Hollywood loves to innovate—especially when it comes to finding new ways to screw people over. As a case in point, take a phenomenon that was once reserved for only the schlockiest or cheapest of features, consigned forever to the realm of DVD: The often very sudden and seemingly last-minute decision to shift a movie that was sold, to both audiences and creators, as a theatrical release, to the world of streaming, instead.
That, for instance, is what’s happened to Legend Of Aang: The Last Airbender, the first feature film to be set in the Avatar: The Last Airbender universe, and a direct sequel of, and continuation to, that original Nickelodeon show. When it was originally announced, the animated film was being touted as a theatrical effort, launching a whole new era of Avatar projects (including an expected new streaming series, Seven Havens). But then, back in December of 2025, the recently purchased Paramount announced, nah, not so much. The film was instead relegated to a streaming release, on Paramount’s own Paramount+.
Such moments require a lot of discipline from a filmmaker who would like to continue film-making for any given studio. (Unless you want to just go full scorched earth like Wolfs director Jon Watts, who straight-up killed a planned sequel to his George Clooney/Brad Pitt crime fixer comedy after Apple pulled this shit.) As such, we’re reading a fair amount of diplomacy in a recent statement from Legend Of Aang director Lauren Montgomery, who (per Variety) posted a note on Instagram this week stating that the film had finally wrapped production, and expressing some disappointment about its ultimate online fate.
We screened the final film for the crew and celebrated the end of a 4 year journey. Now it waits in limbo until its release in October. I’ve never worked on an Avatar project that was easy and this was no different. But it was worth it. I’m so proud of everyone who was a part of this and the amazing thing we built together. The movie is amazing!!! That might not mean much coming from the director. I might have some bias, but I feel the need to put that out there. The recent decision to move us from theatrical to streaming might give the impression that the quality wasn’t sufficient, but that couldn’t be farther from the truth. This movie deserves to be seen on a big screen!!! Can’t wait for you all to see it!

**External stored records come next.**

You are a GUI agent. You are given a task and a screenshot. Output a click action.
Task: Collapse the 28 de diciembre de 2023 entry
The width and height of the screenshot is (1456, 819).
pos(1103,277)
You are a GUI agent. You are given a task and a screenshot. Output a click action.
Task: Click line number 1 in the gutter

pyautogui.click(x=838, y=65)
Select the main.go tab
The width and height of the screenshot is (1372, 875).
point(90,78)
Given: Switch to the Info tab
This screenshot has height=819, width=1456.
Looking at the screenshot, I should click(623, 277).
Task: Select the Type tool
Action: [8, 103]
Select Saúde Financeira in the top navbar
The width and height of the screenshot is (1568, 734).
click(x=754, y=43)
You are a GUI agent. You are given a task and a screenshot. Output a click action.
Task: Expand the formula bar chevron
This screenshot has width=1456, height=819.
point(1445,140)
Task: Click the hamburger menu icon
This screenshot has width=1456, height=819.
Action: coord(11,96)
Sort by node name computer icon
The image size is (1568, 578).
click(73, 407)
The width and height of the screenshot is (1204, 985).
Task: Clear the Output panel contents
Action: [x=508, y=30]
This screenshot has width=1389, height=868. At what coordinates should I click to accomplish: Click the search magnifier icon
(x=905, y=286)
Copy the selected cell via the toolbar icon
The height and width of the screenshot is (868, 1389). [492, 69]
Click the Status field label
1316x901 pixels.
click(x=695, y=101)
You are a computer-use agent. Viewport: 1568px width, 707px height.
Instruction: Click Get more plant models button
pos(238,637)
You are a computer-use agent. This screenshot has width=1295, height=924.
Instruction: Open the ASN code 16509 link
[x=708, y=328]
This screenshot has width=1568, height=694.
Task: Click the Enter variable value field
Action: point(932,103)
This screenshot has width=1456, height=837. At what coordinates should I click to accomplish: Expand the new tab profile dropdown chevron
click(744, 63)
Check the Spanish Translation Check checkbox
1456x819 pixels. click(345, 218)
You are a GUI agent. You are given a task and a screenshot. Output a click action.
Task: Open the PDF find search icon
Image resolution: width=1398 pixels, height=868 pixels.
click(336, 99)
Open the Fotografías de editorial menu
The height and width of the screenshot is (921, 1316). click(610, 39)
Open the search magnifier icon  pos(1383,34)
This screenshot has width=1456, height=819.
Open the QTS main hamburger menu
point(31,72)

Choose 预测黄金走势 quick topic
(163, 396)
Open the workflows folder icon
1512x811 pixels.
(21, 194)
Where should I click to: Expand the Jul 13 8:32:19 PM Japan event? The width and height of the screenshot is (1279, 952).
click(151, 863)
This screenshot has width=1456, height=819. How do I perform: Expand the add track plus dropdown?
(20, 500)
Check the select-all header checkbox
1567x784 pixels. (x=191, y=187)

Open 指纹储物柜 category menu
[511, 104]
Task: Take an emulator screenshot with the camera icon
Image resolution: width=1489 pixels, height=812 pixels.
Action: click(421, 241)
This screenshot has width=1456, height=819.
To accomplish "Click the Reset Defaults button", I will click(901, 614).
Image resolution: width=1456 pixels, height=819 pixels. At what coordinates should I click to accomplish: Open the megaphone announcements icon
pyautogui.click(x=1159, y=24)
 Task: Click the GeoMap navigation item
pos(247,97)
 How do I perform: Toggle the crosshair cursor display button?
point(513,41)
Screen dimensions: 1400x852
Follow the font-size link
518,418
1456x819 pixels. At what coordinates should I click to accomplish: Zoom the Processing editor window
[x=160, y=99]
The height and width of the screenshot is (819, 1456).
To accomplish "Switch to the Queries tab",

There are, of course, worse things that studios can, and do, do to movies all the time. (At least nobody’s started tossing around terms like “tax break” yet.) But it also feels like yet another front opening up in the war between filmmakers, who want one kind of release for their movies, and the studio decision-makers who seem increasingly less convinced of the primacy of the theatrical experience—especially for a project like this, that bubbled its way up from TV animation. (Which is actually kind of wild, when you consider the kind of money that anime brands like Demon Slayer and Chainsaw Man have been doing in theaters lately—or the way Avatar got big, at least in part, thanks to how it imported many of anime’s most beloved rhythms and ideas into Western animation. But, hey: What do we, or the people actually making this stuff, know, right?)